Without it, transit will have to be drastically reduced.

"The $900,000 means a three per cent tax increase, over and above anything that's currently being considered," he said in an interview. "I don't honestly know how those taxes work, but that's what I'm told, when the (tax department) told me $900,000 means a three per cent tax increase, I take their word for it."

The open house was held as part of a transit service review being held by the municipality in conjunction with BC Transit.

The review aims to close a major gap in transit funding that's been caused due to significant cost increases associated with new buses; a new transit facility; new contract terms; service expansion; and over-estimated revenue projections.

A cash infusion of up to $900,000 would allow Whistler to reach a "minimally acceptable" service level that would see annual service hours set at approximately 58,600, with a peak fleet of 15 buses.

It would mean keeping the #2 Games Express bus; the #5 Marketplace Shuttle; adding weekend increases to the #1 and #6 routes; and adding flexible winter hours for overloads and spring increases.

BC Transit and the municipality are also considering putting a bus on the highway that would travel from Alpine all the way down to Cheakamus, providing an express route that runs right through town.

The rub is that reaching "minimally acceptable service" would require a tax increase of three per cent on property taxes. "Minimally acceptable service" also means cancelling service into Spring Creek, Blueberry and Alta Lake Road altogether due to low ridership on those routes.

"We looked at what's the best system we could provide, given the existing budget box that we've got," Paul said. "For this year we're fine because we have a bridging strategy in place, but next year it hits the wall, we've only got that much in the budget.

"So there's a few decisions to be made here, do you try to stick with your existing budget, and in 2012, or in November of this coming year, in fiscal year 2012, do you cut it back to a 30,000 service hour system, which we defined as fiscally constrained.

"We wanted to provide council a picture of what that would look like if we didn't ask them to raise taxes in order to fund the transit system."

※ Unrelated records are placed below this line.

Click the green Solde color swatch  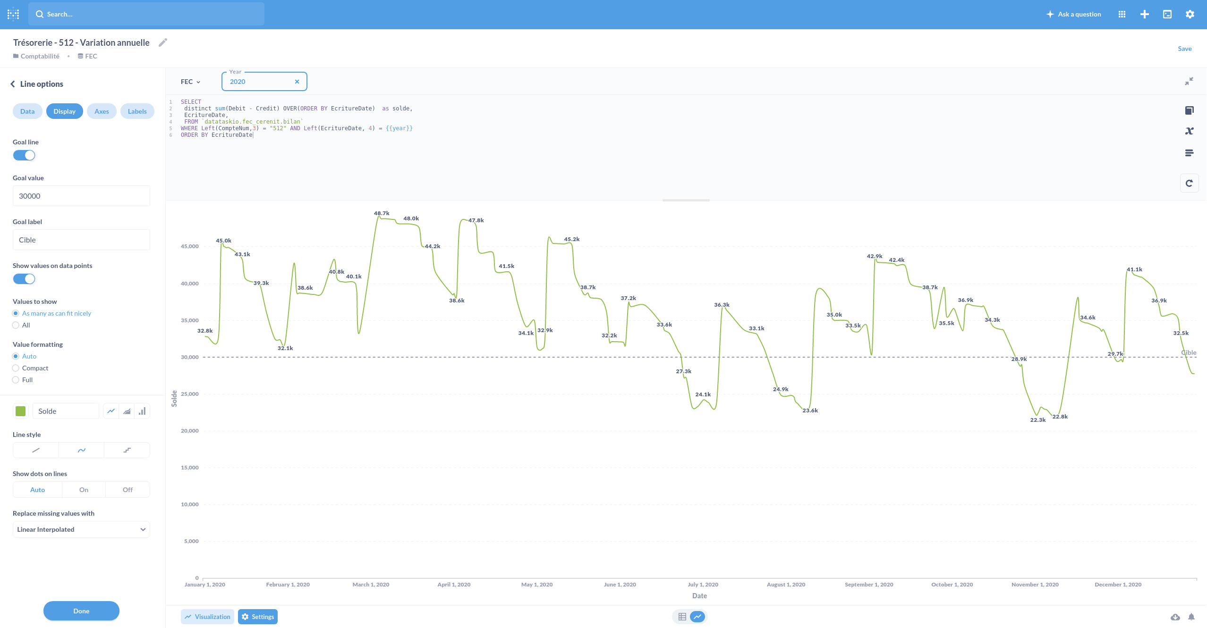click(21, 411)
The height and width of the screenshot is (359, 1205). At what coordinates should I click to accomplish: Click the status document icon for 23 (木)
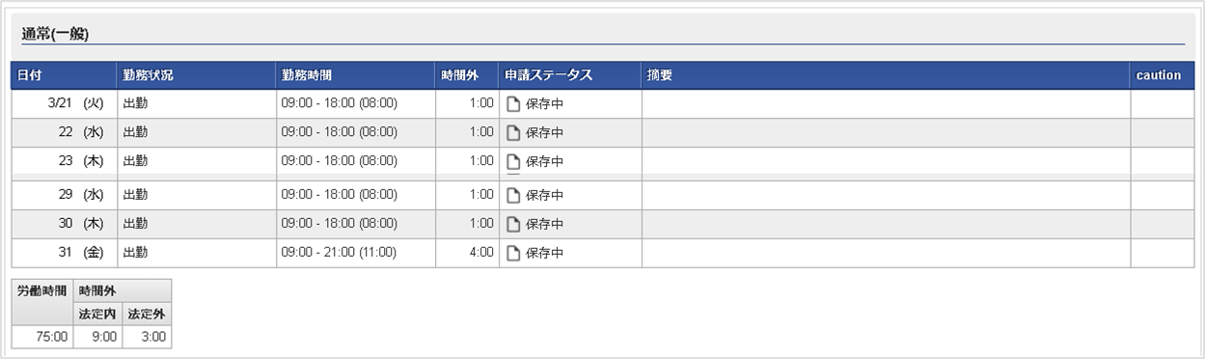pyautogui.click(x=513, y=161)
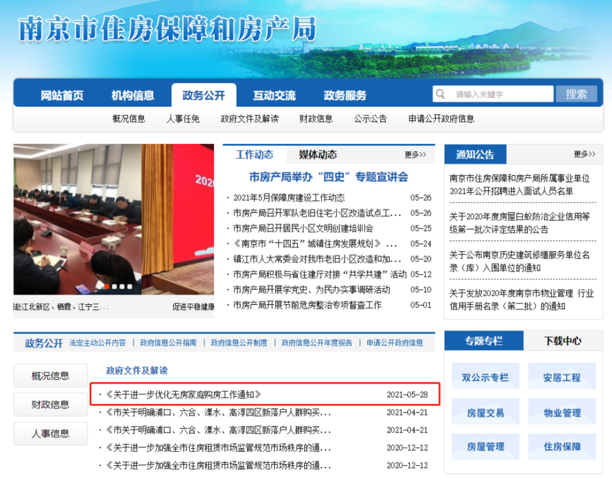Screen dimensions: 612x480
Task: Click the 搜索 button
Action: 577,94
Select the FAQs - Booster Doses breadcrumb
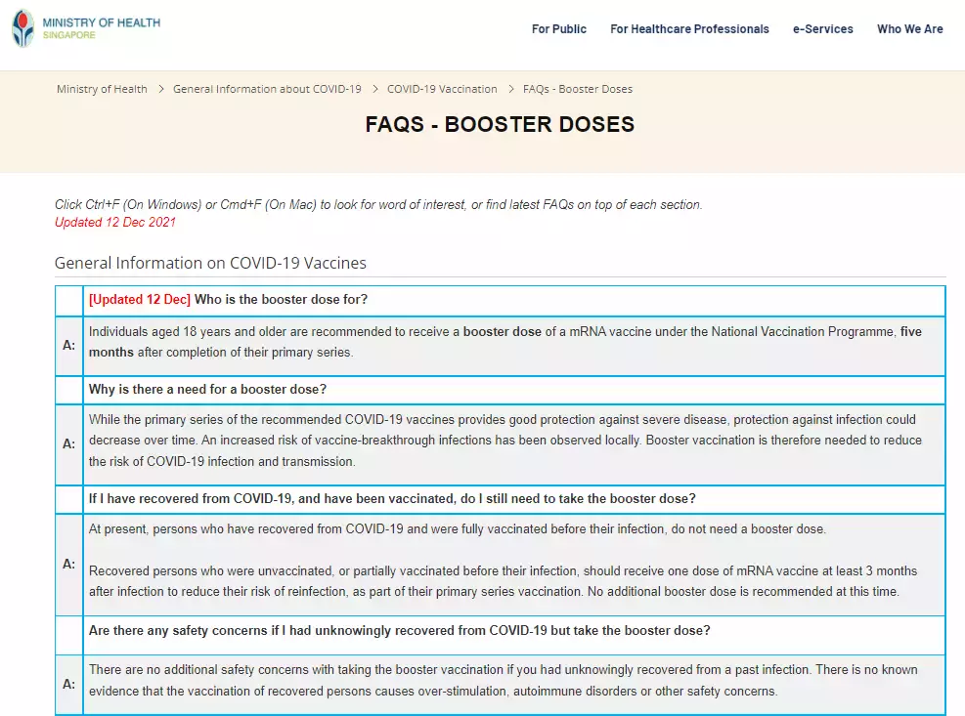This screenshot has width=965, height=716. click(x=577, y=89)
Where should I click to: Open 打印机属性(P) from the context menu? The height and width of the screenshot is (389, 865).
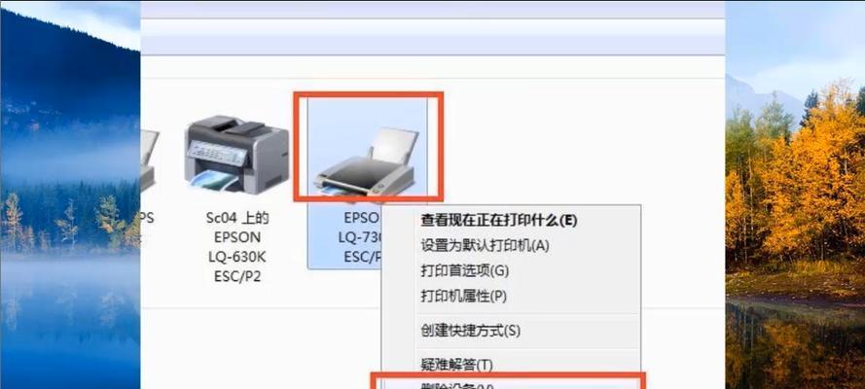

Keeping funding for transit at its current levels would allow Whistler and BC Transit to operate a system with 30,000 service hours, with a fleet of 13 buses and eight running at peak times. Instead the current level of funding is servicing a system with 74,782 service hours, with 30 total buses and 26 running at peak times.

Ramping transit down to 30,000 service hours would bring buses down to a level previously seen in Whistler in 1999, according to Graeme Masterton, director of planning with BC Transit.

"You'd have three to four routes, a half hour service on most of them at best, maybe hourly, with one main route that has 20 to 30 minute service," he said in an interview. "It would be challenging."

Steve Anderson, an Alta Vista resident who attended the open house, said he's in favour of plans to cut service to routes that aren't used very often and to have a bus that traverses the highway right through town.

"I had been told that 85 per cent of the seats are empty, so I think there's a lot of room to cut it," he said. "I really think it should be, just the way the valley's laid out, it's a linear service, staying out of the neighbourhoods, just going up and down the valley, and I would use that."

A tax increase to fund transit is by no means a done deal in Whistler. Such an increase would have to be approved by council, which would first have to be provided with a recommendation from staff that shows both a transit system and how a tax increase would help.

Municipal staff are expected to report to council on August 23 with a transit system configuration that includes the Whistler Transit System Service review, public comments from the open house as well as feedback provided online, a transit system financial audit and review of the transit facility.

Members of the public who did not attend the open house can submit comments online at whistler.ca, where they can find documents that outline possible route changes and various other measures that both the municipality and BC Transit are taking in order to maintain public transit.

Comment forms will be accepted through to July 8.